# Start of Text passage

Atlas nodes select peers by carrying out an unbiased random walk of the peer graph. When "visiting" a node N, it will ask for N's neighbors and then "step" to one of them with a probability dependent on N's out-degree and the neighbor's in-degree.

The sampling algorithm is based on the Metropolis-Hastings (MH) random graph walk algorithm, but with a couple key differences. In particular, the algorithm attempts to calculate an unbiased peer graph sample that accounts for the fact that most nodes will be short-lived or unreliable, while a few persistent nodes will remain online for long periods of time. The sampling algorithm accounts for this with the following tweaks:

  • If the neighbors of the visited node N are all unresponsive, the random walk resets to a randomly-chosen known neighbor. There is no back-tracking on the peer graph in this case.

  • The transition probability from N to a live neighbor is NOT min(1, degree(neighbor)/degree(N)) like it is in the vanilla MH algorithm. Instead, the transition probability discourages backtracking to the previous neighbor N_prev, but in a way that still guarantees that the sampling will remain unbiased.

  • A peer does not report its entire neighbor set when queried, but only reports a random subset of peers that have met a minimium health threshold.

  • A new neighbor is only selected if it belongs to the same BNS fork-set (i.e. it reports as having a recent valid consensus hash).

The algorithm was adapted from the work from Lee, Xu, and Eun in the proceedings of ACM SIGMETRICS 2012.

# End of Text passage

# Stated exercise A:
In the passage on Atlas peer sampling, which random graph walk algorithm is the sampling algorithm based on?
# Stated exercise B:
Continue the passage on Atlas peer sampling from its final sentence.
The items that follow have no connection to the passage on Atlas peer sampling.

# Start of Listed records

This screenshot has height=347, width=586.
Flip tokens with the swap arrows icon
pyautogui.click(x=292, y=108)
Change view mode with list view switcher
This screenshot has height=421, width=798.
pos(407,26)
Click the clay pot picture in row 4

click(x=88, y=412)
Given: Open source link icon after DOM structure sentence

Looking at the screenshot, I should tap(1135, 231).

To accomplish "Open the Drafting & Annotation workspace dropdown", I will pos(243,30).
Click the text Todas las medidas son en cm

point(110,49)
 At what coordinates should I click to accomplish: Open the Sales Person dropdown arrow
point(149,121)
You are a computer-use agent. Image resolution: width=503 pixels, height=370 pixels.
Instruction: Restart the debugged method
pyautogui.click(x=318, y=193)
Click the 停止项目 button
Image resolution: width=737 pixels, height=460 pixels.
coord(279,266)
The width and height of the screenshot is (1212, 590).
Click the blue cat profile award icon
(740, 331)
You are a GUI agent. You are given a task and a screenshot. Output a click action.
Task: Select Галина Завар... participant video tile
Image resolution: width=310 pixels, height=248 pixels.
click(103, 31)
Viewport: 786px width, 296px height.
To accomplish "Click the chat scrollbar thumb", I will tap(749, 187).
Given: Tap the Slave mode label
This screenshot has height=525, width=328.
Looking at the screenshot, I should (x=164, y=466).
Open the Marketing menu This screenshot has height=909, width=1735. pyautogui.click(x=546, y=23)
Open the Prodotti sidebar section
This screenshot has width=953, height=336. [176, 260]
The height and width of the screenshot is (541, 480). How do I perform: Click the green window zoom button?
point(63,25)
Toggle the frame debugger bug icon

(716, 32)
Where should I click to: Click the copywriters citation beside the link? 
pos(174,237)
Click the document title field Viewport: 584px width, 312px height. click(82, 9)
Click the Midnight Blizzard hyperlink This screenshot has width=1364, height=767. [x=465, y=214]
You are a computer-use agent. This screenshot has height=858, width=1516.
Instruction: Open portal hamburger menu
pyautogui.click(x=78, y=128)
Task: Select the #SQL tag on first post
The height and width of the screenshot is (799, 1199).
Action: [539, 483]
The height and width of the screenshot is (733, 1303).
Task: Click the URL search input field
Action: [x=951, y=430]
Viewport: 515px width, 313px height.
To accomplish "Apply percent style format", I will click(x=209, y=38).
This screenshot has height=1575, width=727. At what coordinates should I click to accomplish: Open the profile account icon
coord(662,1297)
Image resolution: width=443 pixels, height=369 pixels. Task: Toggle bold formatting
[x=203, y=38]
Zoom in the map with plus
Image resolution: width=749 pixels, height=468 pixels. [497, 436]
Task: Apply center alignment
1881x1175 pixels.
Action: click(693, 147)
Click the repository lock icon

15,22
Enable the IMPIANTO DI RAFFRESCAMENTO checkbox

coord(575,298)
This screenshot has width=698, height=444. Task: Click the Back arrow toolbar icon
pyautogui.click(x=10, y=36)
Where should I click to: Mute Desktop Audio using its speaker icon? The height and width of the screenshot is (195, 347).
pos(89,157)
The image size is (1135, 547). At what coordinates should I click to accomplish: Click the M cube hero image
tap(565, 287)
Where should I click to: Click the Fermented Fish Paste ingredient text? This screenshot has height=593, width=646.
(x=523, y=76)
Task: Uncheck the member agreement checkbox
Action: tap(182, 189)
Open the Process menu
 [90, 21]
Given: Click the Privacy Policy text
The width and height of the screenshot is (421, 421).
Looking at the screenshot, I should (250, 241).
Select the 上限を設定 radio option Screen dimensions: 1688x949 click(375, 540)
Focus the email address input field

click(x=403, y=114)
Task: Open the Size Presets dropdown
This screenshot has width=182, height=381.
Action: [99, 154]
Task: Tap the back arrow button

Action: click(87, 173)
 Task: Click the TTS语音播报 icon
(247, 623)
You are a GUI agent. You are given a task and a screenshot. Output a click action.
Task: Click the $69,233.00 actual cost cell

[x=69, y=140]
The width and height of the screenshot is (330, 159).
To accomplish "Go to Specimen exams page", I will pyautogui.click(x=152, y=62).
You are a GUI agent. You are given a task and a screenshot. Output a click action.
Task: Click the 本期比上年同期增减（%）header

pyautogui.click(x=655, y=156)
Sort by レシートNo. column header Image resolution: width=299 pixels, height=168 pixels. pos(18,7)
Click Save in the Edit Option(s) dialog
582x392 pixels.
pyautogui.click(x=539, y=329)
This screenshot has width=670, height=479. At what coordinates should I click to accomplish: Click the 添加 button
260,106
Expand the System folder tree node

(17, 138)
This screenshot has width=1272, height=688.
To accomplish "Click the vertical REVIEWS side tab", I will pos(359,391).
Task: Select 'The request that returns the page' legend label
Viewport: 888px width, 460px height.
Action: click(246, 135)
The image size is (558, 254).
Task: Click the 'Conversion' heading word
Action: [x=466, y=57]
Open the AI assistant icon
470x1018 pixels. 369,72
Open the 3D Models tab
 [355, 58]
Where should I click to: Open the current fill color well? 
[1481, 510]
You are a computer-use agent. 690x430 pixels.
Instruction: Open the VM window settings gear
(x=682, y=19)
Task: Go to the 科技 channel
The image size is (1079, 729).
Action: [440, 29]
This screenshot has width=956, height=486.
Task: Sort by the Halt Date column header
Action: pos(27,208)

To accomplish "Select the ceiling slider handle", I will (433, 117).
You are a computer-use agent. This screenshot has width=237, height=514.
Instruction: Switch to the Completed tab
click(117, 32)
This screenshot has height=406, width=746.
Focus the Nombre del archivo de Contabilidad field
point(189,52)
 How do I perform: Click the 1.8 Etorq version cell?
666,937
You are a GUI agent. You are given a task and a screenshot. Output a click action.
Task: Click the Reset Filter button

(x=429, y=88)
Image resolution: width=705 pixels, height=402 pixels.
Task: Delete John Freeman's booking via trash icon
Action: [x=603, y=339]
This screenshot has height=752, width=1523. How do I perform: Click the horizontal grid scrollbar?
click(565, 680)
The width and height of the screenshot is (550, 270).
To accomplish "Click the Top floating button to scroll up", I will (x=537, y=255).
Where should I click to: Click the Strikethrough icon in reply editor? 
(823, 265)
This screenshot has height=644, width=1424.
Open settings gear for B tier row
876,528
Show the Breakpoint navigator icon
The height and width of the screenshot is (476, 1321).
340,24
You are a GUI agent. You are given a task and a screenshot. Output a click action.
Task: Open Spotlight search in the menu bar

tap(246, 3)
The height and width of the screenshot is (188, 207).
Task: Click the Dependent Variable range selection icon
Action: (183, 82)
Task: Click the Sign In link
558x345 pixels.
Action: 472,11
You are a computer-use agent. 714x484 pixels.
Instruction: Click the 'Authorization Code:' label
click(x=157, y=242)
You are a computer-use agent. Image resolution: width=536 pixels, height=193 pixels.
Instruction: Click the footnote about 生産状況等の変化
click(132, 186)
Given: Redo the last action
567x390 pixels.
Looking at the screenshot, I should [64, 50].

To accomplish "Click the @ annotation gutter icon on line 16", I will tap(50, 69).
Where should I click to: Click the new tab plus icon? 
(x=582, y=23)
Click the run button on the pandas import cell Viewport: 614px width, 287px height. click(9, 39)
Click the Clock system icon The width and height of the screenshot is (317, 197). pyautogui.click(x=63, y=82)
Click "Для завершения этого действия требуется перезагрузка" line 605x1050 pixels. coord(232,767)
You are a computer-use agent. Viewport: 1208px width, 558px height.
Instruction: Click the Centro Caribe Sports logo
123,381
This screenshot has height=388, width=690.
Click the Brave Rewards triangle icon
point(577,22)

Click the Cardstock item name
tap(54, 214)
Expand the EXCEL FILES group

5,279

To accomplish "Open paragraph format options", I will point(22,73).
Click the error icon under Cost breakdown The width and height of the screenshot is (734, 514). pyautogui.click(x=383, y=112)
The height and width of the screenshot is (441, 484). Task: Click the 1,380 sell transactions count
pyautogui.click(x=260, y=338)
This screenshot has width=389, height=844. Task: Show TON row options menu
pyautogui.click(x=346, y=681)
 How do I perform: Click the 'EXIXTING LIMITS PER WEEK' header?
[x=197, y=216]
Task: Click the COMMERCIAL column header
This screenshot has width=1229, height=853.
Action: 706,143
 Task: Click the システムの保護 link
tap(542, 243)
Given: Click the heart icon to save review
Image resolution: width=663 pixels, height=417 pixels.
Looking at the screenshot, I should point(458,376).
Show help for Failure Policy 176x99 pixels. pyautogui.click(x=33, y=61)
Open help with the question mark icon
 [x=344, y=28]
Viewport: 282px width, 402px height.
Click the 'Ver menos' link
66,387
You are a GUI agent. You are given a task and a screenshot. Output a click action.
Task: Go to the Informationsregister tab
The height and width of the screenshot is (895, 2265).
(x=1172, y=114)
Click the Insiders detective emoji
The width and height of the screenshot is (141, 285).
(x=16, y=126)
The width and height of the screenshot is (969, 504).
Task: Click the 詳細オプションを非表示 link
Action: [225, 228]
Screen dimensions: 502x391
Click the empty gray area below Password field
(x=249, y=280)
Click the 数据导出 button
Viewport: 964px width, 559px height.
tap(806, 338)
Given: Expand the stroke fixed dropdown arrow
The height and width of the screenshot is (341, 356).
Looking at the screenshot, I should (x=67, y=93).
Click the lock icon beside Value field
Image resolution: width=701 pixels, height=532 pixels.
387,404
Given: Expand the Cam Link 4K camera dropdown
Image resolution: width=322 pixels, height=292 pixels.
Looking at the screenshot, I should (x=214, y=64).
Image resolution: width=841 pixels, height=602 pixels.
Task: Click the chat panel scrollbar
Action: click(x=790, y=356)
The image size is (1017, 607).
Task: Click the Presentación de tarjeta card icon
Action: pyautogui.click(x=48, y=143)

# End of Listed records

# Exercise answer A:
The Metropolis-Hastings (MH) random graph walk algorithm.

# Exercise answer B:
Comparison to DHTs

The reason Atlas uses an unstructured random peer network instead of a distributed hash table (DHT) is that DHTs are susceptbile to Sybil attacks. An adaptive adversary can insert malicious nodes into the DHT in order to stop victims from resolving chunks or finding honest neighbors.

Chunk Censorship

In a DHT, an attacker can censor a chunk by inserting nodes into the peers' routing tables such that the attacker takes control over all of the chunk's hash buckets. It can do so at any point in time after the chunk was first stored, because only the peers who maintain the chunk's hash bucket have to store it. This is a fundamental problem with structured overlay networks that perform request routing based on content hash---they give the attacker insight as to the path(s) the queries take through the peer graph, and thus reduce the number of paths the attacker must disrupt in order to censor the chunk.

Atlas uses an unstructured overlay network combined with a 100% chunk replication strategy in order to maximize the amount of work an adversary has to do to censor a chunk. In Atlas, all peers replicate a chunk, and the paths the chunk take through the network are independent of the content and randomized by the software (so the paths cannot be predicted in advance). The attacker's only recourse is to quickly identify the nodes that can serve the chunk and partition them from the rest of the network in order to carry out a censorship attack. This requires them to have visibility into the vast majority of network links in the Atlas network (which is extremely difficult to do, because in practice Atlas peers maintain knowledge of up to 65536 neighbors and only report 10 random peers when asked).

Neighbor Censorship

Another problem with DHTs is that their overlay network structure is determined by preferential attachment. Not every peer that contacts a given DHT node has an equal chance of becoming its neighbor. The node will instead rank a set of peers as being more or less ideal for being neighbors. In DHTs, the degree of preference a node exhibits to another node is usually a function of the node's self-given node identifier (e.g. a node might want to select neighbors based on proximity in the key space).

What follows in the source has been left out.